Deciding what is in, and out of your AR is a process of discovery. Rarely will you get this right at the start. What is important however, is your design remain loosely coupled and by implication easy to change. This is also why I prefer state based testing on my domain, rather than interaction testing. Moving functionality around should have very little impact on your tests. In many cases, through re-defining your AR's this inter aggregate communication problem goes away.

Solution 2 - Use a Process Manager (or SAGA if you prefer)

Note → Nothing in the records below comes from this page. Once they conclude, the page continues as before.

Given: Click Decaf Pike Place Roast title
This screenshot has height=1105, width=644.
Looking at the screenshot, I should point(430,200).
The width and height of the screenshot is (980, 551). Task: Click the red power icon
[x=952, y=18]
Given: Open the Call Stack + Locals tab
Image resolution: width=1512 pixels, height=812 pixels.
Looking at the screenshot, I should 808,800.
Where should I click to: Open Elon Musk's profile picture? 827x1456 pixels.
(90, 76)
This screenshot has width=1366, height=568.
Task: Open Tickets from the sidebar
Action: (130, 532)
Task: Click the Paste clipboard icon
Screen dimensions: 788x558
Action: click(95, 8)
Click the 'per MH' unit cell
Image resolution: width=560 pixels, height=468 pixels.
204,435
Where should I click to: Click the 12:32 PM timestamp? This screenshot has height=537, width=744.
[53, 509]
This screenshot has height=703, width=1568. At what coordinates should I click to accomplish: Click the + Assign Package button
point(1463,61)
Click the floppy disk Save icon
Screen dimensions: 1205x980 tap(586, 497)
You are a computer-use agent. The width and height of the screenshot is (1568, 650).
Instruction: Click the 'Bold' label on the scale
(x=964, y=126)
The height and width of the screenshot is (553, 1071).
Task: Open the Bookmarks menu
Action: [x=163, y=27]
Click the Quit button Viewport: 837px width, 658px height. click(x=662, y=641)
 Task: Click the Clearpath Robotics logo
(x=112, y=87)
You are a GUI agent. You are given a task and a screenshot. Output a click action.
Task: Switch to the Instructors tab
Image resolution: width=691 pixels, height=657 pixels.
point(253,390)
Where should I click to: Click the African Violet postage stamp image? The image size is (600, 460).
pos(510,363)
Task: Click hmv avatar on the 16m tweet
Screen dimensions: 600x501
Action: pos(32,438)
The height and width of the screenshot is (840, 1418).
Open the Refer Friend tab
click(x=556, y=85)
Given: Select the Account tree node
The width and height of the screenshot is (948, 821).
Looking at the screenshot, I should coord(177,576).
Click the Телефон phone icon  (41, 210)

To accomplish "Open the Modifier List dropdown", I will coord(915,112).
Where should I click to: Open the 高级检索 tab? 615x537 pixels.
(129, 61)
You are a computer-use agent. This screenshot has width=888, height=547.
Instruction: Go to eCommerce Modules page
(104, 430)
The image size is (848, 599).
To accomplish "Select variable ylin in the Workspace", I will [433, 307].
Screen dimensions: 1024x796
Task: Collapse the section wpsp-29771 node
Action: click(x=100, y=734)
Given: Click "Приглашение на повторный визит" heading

Assuming you have decided that the design is right. And you still need to communicate between AR's, then you can fall back on a process manager. In the normal flow of a CQRS ES application, some one or something raises a command. The router passes the command to a handler. The handler calls up the AR. It then issues the command. On success the handler persists the events and publishes them to the bus. There will be times when the system may need to do other things when certain events happen. This is when a process manager may be appropriate. A process manager listens for specific events and if in the correct state, issues commands. This is a rather smart form of inter aggregate communication. It's smart because it decouples how the process works. Take an order processing system as an example. Your design may have come up with a distribution, billing and reporting classes. If at a later point, in a non CQRS and Event Sourced application, you add a new warehouse class, you would need to change the order of communication. Without a process manager, that may have required changes to all three other class. The beauty of a process manager is that it promotes the right sort of code re-use. Your code becomes easier to update when responding to changes in the business.

Solution 3 - Change you Perspective

It may seem like you need to talk to the other aggregate to get your process done. Rather than reaching for a process manager, ask your self 1 simple question. When generating your command, was the extra data you needed available in the read model? The read model is your eventually consistent store of read optimised data. You may often find the data you need is available. Include this data in your command and you remove the need for inter-aggregate communication. I call these 'fat commands'.

Solution 4 - Inject a Service

Here is my dirty little secret. I have used this approach and it works fine but I'm not sure it is a good thing to do. So try to minimise it's use. The idea is to define a service within your domain that is responsible for looking up data. If you need it to make changes in your system, I suggest using a process manager instead. For example, you may want to add a unique URL and add it to an event, for use in your application. If it is deemed this is part of your domain (it may not be) you would need to inject a service that could generate a unique URL. At this point you need to remember that an AR should have little to no dependencies. I suggest defining an interface for this service within the domain. Then define a run time implementation at the client level. A neat trick is to inject the service via the command handler into the handling method on the AR. When you think about it, injecting all dependencies via the constructor ignores their life cycle. This way you can constrain the life cycle of the dependency to when it's in use.

Conclusion

This is a common problem and I see questions like this crop up all the time. It is often an indicator that something is amiss in your design. As you've seen there are many ways to tackle it. You can try a process manager, fatter commands or injected services. I'm sure there are more. Have you used other approaches? Were they a success? What can we learn from them?